Pape: Yeah. I’m thinking about my patients who come in before they learn this technique —
Pape: –and they’re telling us they’re hungry all the time or they’re hungry in two or three hours. And we work with them on this, which really isn’t that difficult.
Pape: And I’m not hearing as much that, “I’m hungry all the time,” or, “I’m hungry right away,” so it makes sense from what you’re saying.
Pape: So, how do you plan to take this research forward?
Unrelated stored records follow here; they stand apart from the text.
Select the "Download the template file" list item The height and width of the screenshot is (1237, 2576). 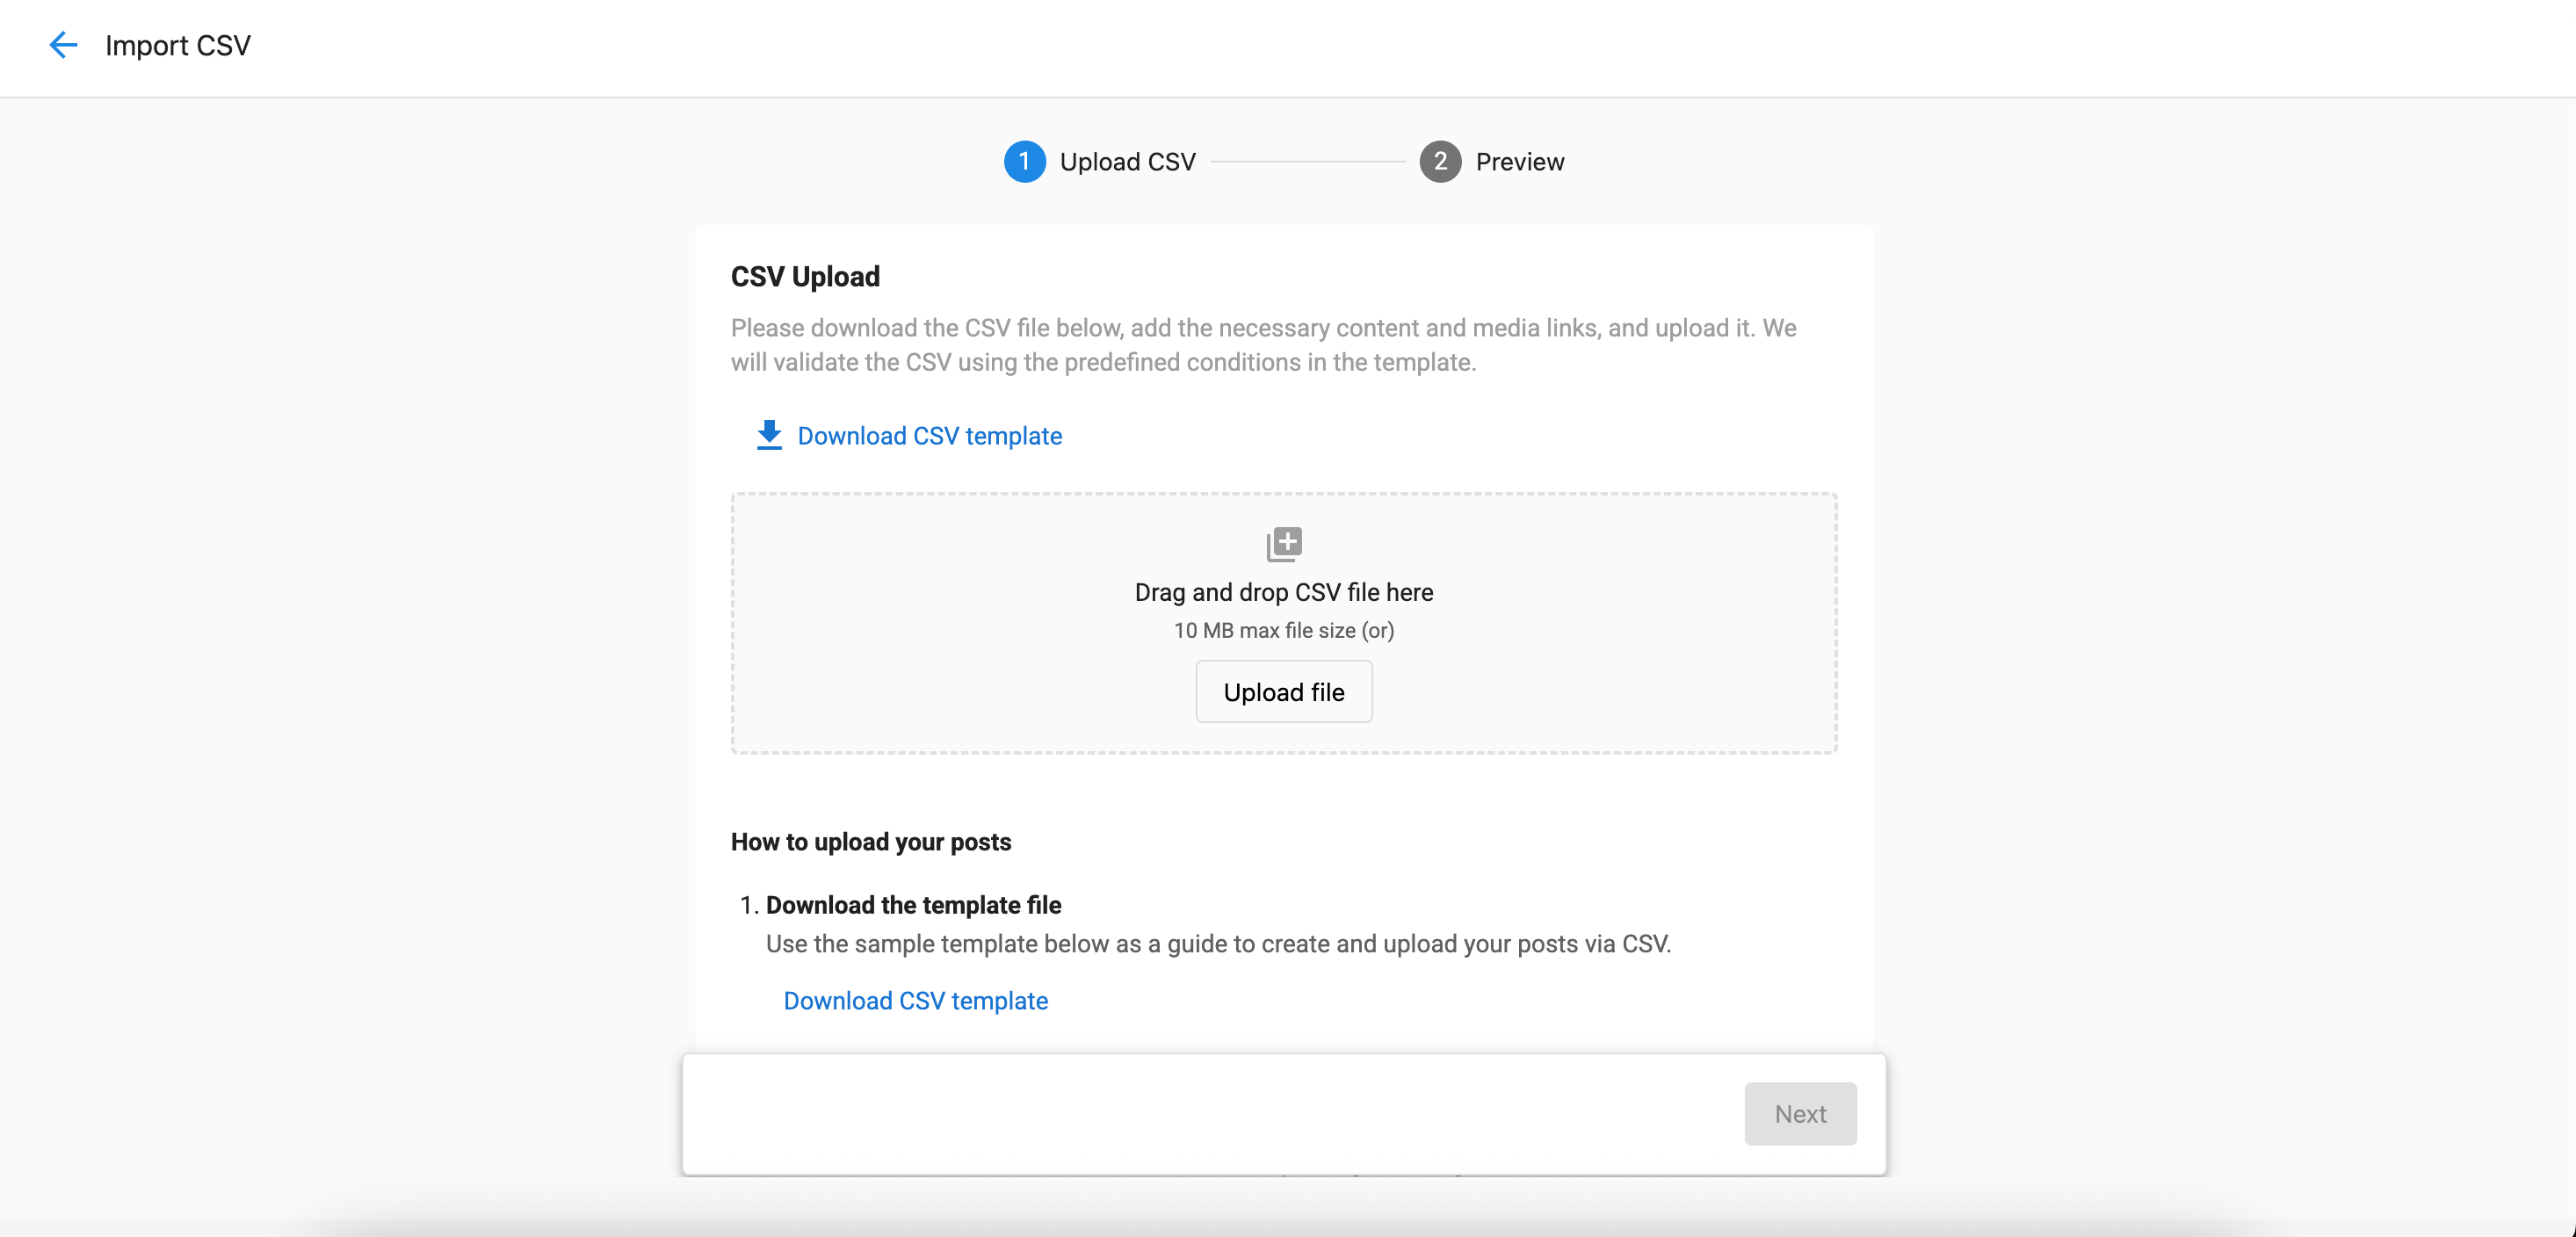pos(913,905)
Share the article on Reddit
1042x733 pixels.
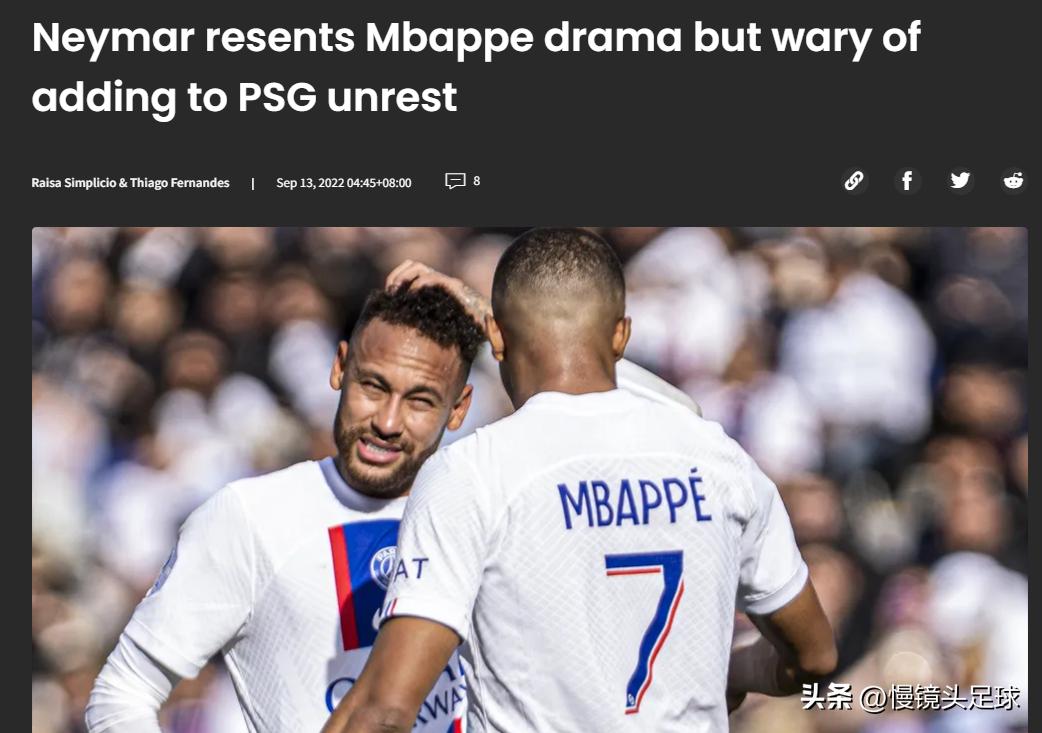[x=1013, y=180]
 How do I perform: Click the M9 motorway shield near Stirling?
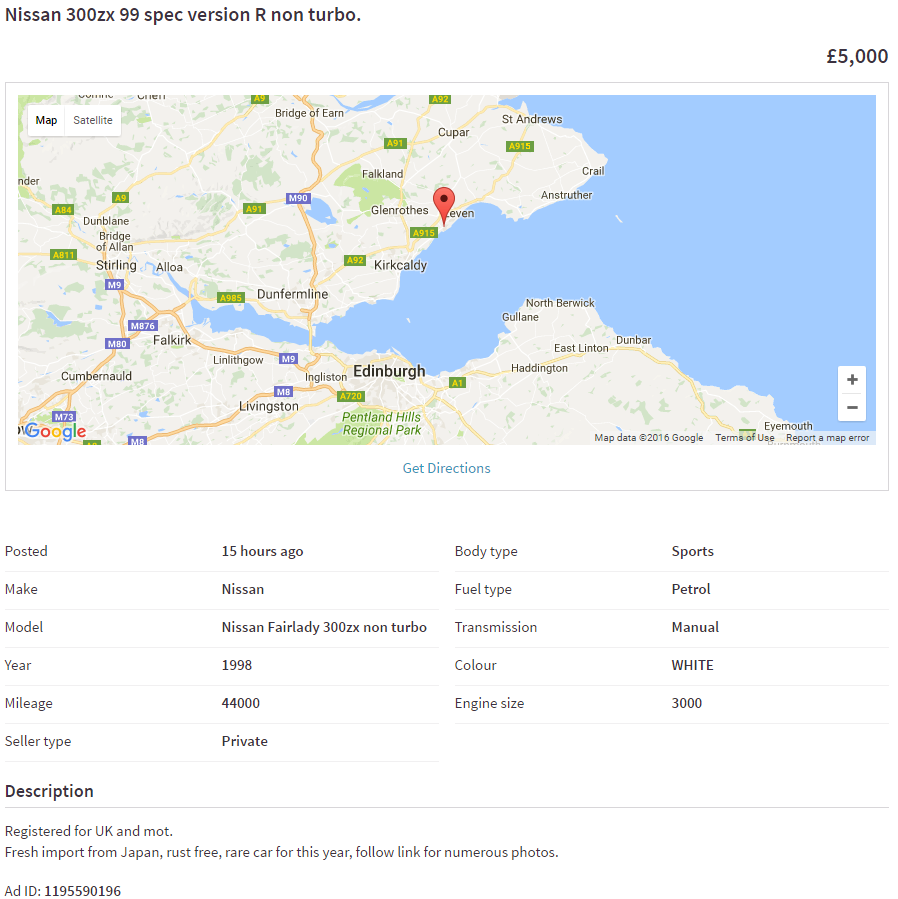(115, 285)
Shukla: So, I’m very happy to say that we have actually received funding to actually carry our research forward. And as a team, we have been thinking that we’ve done these three experiments in the acute setting, but the real test is to assess whether people can actually do this in the real world. And if they do this is it going to make a difference to their overall glycemic control. And so, we’re actually in the process of starting our first study, prospective study, and this one is going to be in patients who have gestational diabetes. A group where we feel is a good group to assess adherence because we think that they are likely to comply with the recommendations, any recommendations, that’s going to improve fetal outcome. And so, we’re about to enroll our first patient next week.
Shukla: Yes, it’s very exciting. And the second study that we are going to start possibly in the next two months is looking at the Food Order intervention in patients with obesity and prediabetes because I think that is actually a group in which this could prove to be what we hope a diabetes prevention tool.
Pape: Yes. Yes, we are both really excited to look at that. You talked about your study and it was published. It will make that available. It was published where and when?
Shukla: So, the very first study was published in Diabetes Care, then the second study was published in BMJ Open. And then the third, the Ghrelin sub-study, was published in Diabetes Care last year.
Pape: So, I have a question for you for all that you and what you’ve learned. So, you have a saying and what is that? If you were to give someone some advice, some simple advice to use in life, what would that be?
Shukla: “Eat bread last,” that is my mandatory slide and I — that we have in our office and we show this to all our patients.